La deuxième mi-temps sera toutefois bien meilleure. Le Zenit met enfin le pied sur la ballon mais la fluidité n’est plus là. C’est finalement Hulk qui, d’une frappe de loin tutoyant la barre, permet à sa nouvelle équipe de croire en un scénario incroyable. Après tout, les deux premiers matchs du jour se sont bien soldés par un 3/2, donc tout est possible. Et l’espoir prend encore plus forme lorsque Shirokov égalise à 12 minutes de la fin, de quoi laisser suffisamment à son équipe pour l’emporter sur le fil. Entre temps, Epureanu s’est fait expulser, ce qui facile également la tâche des hommes de Spaletti. Mais, malgré plusieurs énormes opportunités, le score en reste là.

Une seule victoire sur ses 5 derniers matchs de championnat, Spaletti va devoir trouver les mots pour ressouder son équipe, régler les conflits internes et repartir de l’avant avec tout d’abord un match de coupe à Baltika, puis la réception du Lokomotiv avant de recevoir le Milan en LDC.

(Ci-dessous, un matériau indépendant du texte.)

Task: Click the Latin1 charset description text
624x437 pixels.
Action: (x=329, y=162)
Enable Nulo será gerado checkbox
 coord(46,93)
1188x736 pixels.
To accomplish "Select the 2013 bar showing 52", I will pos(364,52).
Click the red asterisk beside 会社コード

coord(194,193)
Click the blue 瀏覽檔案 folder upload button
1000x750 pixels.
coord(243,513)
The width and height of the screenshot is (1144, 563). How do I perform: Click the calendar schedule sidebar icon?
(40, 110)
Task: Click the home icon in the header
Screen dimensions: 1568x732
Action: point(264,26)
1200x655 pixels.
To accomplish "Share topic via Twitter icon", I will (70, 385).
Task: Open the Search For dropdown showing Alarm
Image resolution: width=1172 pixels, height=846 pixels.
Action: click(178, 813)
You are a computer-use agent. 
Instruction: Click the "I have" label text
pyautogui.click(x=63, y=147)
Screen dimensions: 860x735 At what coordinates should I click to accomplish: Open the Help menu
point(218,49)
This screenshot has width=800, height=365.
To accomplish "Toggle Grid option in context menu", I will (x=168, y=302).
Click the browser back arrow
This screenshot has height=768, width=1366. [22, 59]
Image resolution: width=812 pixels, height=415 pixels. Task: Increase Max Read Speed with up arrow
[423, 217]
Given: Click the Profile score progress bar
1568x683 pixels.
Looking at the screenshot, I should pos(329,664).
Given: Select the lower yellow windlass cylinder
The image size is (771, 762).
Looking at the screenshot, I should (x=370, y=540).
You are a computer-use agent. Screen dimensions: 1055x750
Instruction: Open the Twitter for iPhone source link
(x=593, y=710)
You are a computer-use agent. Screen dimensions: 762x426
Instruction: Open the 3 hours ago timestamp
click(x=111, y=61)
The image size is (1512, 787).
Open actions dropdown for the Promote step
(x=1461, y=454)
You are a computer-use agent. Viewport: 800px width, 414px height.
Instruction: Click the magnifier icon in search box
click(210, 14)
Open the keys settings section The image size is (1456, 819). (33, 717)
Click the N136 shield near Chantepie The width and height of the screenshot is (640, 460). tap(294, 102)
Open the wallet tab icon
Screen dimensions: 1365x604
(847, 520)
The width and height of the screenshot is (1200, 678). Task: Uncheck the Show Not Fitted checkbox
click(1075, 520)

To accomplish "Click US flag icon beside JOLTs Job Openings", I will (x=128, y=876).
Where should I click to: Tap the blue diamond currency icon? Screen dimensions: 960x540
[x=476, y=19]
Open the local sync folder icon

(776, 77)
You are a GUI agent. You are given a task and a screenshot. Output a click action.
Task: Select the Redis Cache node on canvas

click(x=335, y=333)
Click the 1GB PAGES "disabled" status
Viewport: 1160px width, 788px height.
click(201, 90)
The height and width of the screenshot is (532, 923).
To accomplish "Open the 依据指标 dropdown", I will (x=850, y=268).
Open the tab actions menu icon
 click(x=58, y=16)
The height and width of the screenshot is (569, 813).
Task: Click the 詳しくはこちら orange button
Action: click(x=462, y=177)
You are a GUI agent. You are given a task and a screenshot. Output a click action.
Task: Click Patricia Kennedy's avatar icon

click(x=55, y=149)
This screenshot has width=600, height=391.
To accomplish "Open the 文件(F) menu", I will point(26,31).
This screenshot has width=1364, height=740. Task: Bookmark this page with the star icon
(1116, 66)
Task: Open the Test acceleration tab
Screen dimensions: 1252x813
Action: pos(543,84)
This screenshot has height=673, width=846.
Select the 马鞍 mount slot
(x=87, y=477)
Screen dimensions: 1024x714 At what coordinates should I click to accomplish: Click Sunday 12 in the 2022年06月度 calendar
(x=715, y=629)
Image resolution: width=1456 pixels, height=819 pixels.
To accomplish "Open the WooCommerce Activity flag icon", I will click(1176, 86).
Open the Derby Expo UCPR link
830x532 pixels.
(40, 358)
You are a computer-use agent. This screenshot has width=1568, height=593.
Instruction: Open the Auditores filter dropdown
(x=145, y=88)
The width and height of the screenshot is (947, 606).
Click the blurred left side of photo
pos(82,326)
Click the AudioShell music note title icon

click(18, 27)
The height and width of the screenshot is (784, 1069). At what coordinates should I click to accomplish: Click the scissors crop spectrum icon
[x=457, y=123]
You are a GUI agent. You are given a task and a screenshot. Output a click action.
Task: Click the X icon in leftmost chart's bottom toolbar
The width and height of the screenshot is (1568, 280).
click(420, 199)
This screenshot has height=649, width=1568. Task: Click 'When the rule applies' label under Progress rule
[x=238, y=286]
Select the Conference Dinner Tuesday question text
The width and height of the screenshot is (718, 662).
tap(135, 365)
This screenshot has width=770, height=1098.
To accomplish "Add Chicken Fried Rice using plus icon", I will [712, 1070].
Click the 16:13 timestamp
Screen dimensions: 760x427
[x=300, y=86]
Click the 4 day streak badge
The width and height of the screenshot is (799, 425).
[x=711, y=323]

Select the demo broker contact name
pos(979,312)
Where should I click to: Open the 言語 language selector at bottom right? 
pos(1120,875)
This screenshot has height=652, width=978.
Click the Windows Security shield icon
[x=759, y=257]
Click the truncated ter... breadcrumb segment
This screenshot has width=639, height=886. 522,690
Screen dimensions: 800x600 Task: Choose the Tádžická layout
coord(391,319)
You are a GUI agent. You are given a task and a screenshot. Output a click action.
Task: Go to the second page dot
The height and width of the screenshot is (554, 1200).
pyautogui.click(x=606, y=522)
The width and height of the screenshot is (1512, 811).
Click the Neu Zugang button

Terek pris qui croyait prendre

Pour ce dernier match du samedi, le Terek recevait le Lokomitv à l’Akhmat Arena. Leader avant cette journée, comment le Terek allait-il aborder ce match face à un Lokomotiv certainement moins joueurs que ses précédents adversaires. Après un premier acte insipide, le Terek décide de prendre les choses en main et se montre plutôt à son aise. Le Lokomotiv passe à côté de son match et on se dit que le Terek a largement la place pour s’adjuger ce match. Mais, on se souvient également des précédentes victoires du Terek, presque toutes acquises en défendant et en contrant. Vers l’heure de jeu, Bilic, qui sent que son équipe n’est pas bien du tout, décide de faire entrer Obina et Maicon à la place de Glushakov et Caicedo. 5 minutes après ces changements, sur un nouveau coup franc de Samedov, Grigorev ouvre le score d’une tête de près. Peu habitué à être mené au score, le Terek se souvient quand même du match contre le Spartak où ils avaient réussi à inverser la tendance pour finalement s’imposer en fin de match. Cette fois, le résultat sera tout à fait différent et le Lokomotiv va assurer sa victoire dans les 10 dernières minutes. Dans un premier temps Obina place une frappe magnifique à l’entrée de la surface et ne laisse aucune chance au portier du Terek. Quelque minutes plus tard, sur une attaque rapide, Maicon sollicite le une-deux avec Torbinsky, ce-dernier, d’une génial talonnade retrouve son coéquipier qui entérine la victoire moscovite.

3/0, le Lokomotiv se replace dans le haut du classement. Bilic semble avoir trouver l’équilibre qu’il manquait à son équipe. Les milieux de terrains sont plus travailleurs et moins offensifs. Reste à trouver une réelle animation offensive qui ne soit pas basée uniquement sur la vitesse de son avant centre. Le Terek enregistre, quant à lui, sa deuxième défaite cette saison, mais reste à la portée des leaders.

 Les gros font le job pour conclure la journée

Dimanche, en début d’après-midi, le Spartak a assez facilement disposé de Rostov, grâce à des buts d’Emenike (X2) et d’Ari, alors que Sinama Pongolle a ouvert son compteur but en Russie. En fin d’après-midi, le Rubin Kazan s’est débarassé du Kuban Krasnodar grâce à un but de Bocchetti.

Enfin, lundi soir, l’Anzhi est allé s’imposer à Vladikavkaz, le but de Lacina Traoré en début de match suffisant au bonheur des hommes de Guus Hiddink qui s’emparent par la même occasion de la 2° place, un point derrière le CSKA.